#### Page extract
(begin)

Why he rides: “For me, it’s the history and the sense of place. I live towards the top of what they call the Garrison Creek, so I live on the creek and I follow the creek down to Davenport, and Davenport as my bike route is like an ancient first nations travel route. There’s a plaque there that says back in the day they used it to go east to west across Toronto so they could see out over the city. So to me it’s kind of neat that I’m placing myself in my city and in my sense of place through the commute.”

Most frustrating parts of commute: “Drivers that cut me off. This morning I had to scream and yell at some old dude. Generally people look surprised. Occasionally they apologize, and then occasionally there’s road rage. I’ve been chased by cars before. I have to say, my style of biking is to sort of take my space. I don’t do dangerous things. I don’t do illegal things. But I will edge out into closer to traffic lanes so people see me and I’m not hiding in the corner. And because of that, people can get rude.

(end)

#### Dataset section

(begin)

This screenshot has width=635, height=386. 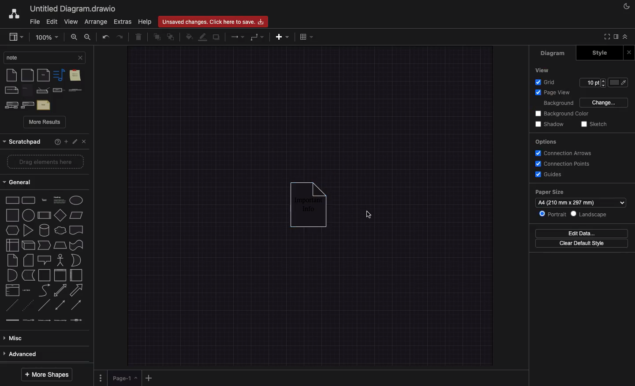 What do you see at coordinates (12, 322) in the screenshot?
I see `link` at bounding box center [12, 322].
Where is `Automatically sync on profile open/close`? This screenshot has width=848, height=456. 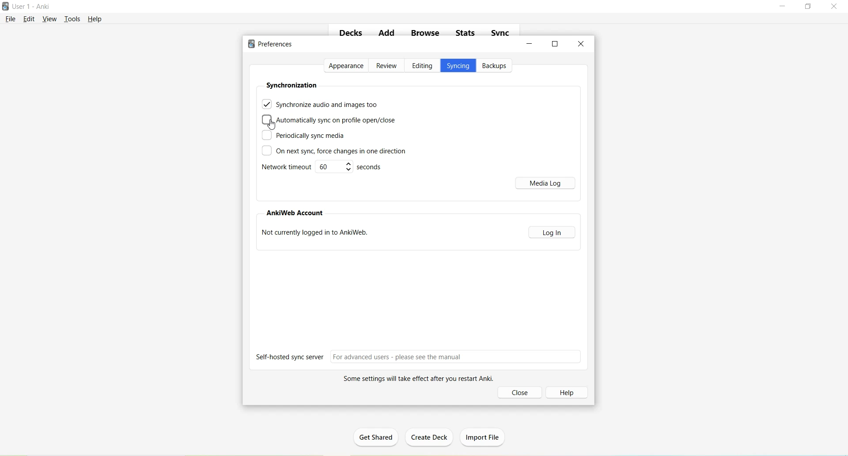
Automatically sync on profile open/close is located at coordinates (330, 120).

(end)

#### Exercises
• A. In the bike commute interview, what is the name of the creek the rider lives near?
• B. Return the part of the bike commute interview starting with "Most frustrating parts" and going on through "can get rude.".
The listing comes from a different source than the bike commute interview.

#### Per-task outputs
• A. Garrison Creek.

• B.
Most frustrating parts of commute: “Drivers that cut me off. This morning I had to scream and yell at some old dude. Generally people look surprised. Occasionally they apologize, and then occasionally there’s road rage. I’ve been chased by cars before. I have to say, my style of biking is to sort of take my space. I don’t do dangerous things. I don’t do illegal things. But I will edge out into closer to traffic lanes so people see me and I’m not hiding in the corner. And because of that, people can get rude.